I am surprised about a story on the front page, ‘Things To Know,’ a few weeks ago. The story made the extraordinary claim that 30 years ago the federal government began pressuring the province to accept a bridge as a substitute for the Borden CN ferry service. The truth is that a private firm, Strait Crossing Incorporated, came to the province in the 1980s with the idea of building the bridge in exchange for the federal subsidies that the CN ferry would have otherwise received.
It was financially neutral for the federal government, which was only prepared to proceed with this proposal if certain environmental conditions were met and if it received the broad support of the Island’s population. SCI went to great lengths to explain its proposal to the public and it actually redesigned the original bridge design to improve its environmental impact. It received the green light to proceed when these conditions were met.

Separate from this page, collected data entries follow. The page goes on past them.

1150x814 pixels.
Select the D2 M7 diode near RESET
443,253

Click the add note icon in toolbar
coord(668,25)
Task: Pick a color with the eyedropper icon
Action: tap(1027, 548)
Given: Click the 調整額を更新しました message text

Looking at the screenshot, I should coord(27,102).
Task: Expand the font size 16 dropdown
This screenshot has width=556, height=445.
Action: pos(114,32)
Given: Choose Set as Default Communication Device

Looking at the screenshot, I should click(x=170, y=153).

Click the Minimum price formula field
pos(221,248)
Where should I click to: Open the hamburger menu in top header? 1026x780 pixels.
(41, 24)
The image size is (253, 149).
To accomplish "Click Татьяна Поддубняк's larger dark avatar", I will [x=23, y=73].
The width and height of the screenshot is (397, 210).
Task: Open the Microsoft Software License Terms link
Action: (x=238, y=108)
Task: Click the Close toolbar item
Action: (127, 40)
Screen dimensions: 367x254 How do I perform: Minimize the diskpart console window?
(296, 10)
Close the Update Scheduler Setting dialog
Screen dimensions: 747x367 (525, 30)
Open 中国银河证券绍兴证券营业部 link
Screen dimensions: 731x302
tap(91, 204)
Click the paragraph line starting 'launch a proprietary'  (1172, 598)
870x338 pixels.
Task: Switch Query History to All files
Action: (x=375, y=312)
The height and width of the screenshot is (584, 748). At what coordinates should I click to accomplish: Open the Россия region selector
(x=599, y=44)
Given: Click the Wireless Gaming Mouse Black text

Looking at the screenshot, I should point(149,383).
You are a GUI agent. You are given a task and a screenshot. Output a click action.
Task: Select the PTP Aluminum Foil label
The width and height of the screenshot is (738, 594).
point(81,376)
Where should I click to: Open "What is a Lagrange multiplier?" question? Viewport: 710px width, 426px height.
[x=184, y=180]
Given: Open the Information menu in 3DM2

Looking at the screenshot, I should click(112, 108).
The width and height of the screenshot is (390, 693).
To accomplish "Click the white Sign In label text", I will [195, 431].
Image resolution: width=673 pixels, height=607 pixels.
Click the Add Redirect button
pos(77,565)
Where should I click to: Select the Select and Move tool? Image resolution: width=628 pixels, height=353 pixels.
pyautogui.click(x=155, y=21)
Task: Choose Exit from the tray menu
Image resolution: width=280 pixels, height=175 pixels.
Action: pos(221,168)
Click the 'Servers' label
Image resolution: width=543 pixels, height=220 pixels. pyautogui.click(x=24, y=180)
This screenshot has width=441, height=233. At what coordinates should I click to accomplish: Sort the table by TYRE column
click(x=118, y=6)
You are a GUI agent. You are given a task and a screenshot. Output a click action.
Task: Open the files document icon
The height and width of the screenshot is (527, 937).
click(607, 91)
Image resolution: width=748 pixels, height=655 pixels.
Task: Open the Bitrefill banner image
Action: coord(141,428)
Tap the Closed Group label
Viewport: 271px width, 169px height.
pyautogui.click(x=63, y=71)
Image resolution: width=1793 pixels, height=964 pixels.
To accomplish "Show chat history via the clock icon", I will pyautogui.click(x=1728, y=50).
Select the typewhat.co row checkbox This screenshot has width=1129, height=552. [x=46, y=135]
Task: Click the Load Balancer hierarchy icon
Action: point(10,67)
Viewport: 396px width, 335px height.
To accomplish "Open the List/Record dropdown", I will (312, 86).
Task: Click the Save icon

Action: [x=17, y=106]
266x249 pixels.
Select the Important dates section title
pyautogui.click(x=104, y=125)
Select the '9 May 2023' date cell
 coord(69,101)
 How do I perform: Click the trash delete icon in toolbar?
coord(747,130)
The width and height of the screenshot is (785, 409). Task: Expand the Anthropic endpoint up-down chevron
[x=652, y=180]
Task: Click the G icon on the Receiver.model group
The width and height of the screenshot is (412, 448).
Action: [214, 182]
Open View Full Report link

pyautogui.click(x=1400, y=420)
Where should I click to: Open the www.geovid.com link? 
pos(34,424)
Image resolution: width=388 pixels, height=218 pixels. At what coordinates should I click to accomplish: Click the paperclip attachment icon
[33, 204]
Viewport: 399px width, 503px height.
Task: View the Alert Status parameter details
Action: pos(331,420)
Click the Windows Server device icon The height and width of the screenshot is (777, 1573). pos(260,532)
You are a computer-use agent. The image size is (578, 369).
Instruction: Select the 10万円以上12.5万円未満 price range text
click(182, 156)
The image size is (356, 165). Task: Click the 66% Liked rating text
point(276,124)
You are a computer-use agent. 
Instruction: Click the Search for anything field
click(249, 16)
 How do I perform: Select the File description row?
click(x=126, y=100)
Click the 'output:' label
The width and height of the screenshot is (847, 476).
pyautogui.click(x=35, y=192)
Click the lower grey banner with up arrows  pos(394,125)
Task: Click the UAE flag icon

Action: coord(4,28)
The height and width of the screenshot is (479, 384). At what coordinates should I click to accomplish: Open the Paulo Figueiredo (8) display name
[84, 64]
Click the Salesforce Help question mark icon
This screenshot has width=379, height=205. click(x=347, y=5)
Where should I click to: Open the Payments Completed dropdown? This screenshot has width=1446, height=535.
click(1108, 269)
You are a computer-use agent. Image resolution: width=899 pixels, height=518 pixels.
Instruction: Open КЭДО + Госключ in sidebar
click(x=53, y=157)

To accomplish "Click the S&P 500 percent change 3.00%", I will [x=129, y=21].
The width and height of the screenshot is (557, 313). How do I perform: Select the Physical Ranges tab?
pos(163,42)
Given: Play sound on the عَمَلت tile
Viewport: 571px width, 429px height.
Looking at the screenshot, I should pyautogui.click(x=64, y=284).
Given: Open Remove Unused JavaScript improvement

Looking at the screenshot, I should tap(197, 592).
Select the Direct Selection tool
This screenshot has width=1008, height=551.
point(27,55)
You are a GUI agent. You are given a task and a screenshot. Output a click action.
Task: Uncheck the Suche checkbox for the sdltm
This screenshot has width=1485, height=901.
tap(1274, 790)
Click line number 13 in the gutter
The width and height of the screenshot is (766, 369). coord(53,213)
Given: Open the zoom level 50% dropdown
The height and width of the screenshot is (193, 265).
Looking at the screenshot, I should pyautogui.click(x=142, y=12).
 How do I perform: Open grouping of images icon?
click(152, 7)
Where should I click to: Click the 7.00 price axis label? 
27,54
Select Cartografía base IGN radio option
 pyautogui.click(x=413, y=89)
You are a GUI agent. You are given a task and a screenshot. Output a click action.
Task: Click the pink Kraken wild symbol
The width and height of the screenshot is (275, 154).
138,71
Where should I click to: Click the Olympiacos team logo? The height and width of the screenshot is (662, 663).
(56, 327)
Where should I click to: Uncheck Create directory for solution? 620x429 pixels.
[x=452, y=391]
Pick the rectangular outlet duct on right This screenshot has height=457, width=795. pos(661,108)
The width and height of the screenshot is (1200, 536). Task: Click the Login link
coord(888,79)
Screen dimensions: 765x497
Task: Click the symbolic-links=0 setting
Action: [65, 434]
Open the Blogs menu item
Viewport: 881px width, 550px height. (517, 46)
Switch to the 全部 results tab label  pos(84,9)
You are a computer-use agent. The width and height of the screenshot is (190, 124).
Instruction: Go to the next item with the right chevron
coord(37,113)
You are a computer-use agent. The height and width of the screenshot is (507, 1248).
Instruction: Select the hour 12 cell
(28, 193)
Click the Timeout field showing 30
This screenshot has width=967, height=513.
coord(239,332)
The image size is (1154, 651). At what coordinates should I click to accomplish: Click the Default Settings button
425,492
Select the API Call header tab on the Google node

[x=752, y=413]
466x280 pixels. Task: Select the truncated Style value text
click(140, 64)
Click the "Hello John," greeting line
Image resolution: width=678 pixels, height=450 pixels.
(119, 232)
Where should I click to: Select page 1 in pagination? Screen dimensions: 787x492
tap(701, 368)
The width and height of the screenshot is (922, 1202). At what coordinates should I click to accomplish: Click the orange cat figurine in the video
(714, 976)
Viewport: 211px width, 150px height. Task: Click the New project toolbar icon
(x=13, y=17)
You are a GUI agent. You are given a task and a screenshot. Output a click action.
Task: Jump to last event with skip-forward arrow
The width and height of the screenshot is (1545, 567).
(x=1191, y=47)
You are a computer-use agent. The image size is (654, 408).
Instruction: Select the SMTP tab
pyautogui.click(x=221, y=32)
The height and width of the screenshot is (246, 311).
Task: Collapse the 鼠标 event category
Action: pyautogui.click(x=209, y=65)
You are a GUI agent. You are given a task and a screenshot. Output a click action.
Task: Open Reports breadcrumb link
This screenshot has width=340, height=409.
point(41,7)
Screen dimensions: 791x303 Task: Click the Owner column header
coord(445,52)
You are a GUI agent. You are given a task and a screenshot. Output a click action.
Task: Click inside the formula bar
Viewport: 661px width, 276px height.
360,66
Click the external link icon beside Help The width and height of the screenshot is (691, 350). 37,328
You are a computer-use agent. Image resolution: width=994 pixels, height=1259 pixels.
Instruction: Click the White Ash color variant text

To infer that the federal government foisted the bridge on to the province totally misrepresents the truth. I know of no one who would wish to return to the ferry service as our principal link to the mainland.
Not only has the Confederation Bridge provided a major improvement in convenience for travelers to and from the island, it has brought significant economic benefits to P.E.I. as well.
A key element of the proposal that was accepted by Islanders was that the tolls charged to cross the bridge would not exceed the tolls that would otherwise have been levied by the CN ferry and would increase only with inflation.
The current debate over paying bridge tolls seems to ignore the fact that the bridge is privately owned and the tolls are an essential part of its capital and operating financing.